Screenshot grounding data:
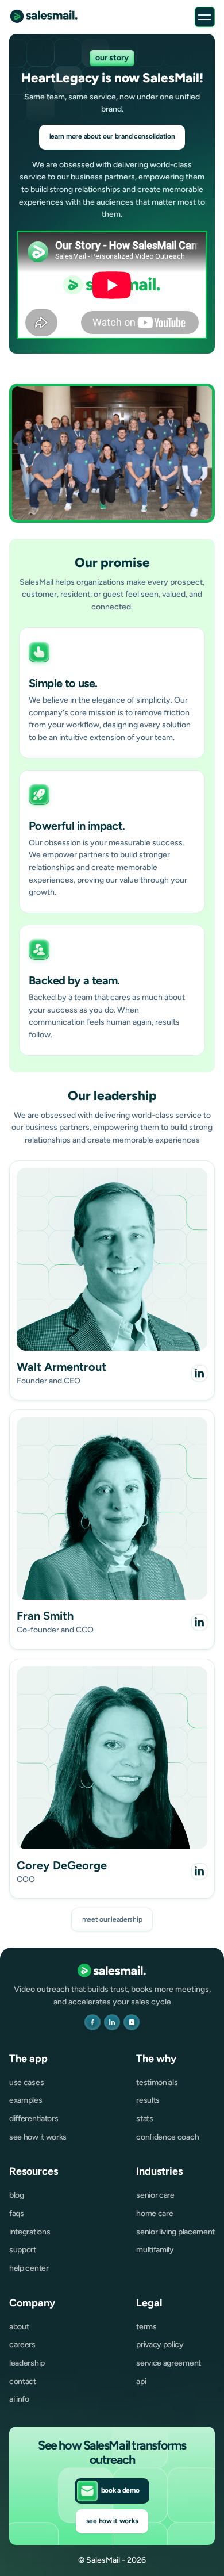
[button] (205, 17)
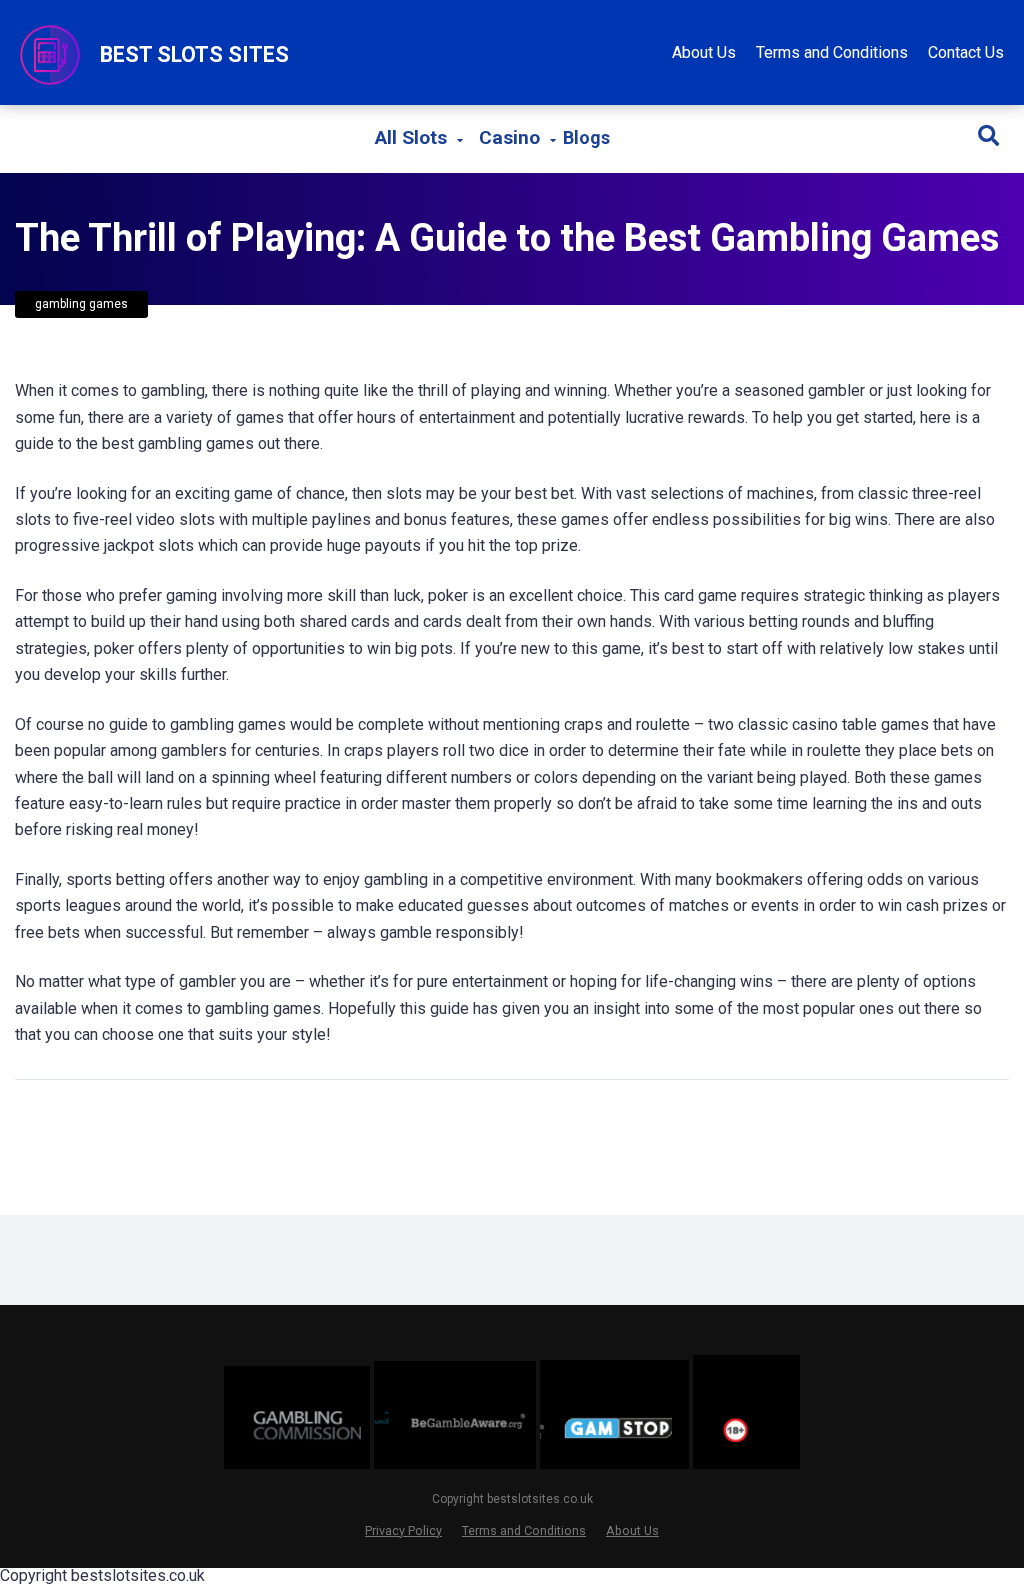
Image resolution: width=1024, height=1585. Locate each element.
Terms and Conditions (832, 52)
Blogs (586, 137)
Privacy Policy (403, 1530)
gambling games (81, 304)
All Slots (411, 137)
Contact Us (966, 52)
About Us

GOAL OF THE EXERCISE: Set down exactly the line that holds "Image resolution: width=1024, height=1585." and all lines after it to the end of the data.

YOUR RESPONSE:
Image resolution: width=1024, height=1585. Locate each element.
Terms and Conditions (832, 52)
Blogs (586, 137)
Privacy Policy (403, 1530)
gambling games (81, 304)
All Slots (411, 137)
Contact Us (966, 52)
About Us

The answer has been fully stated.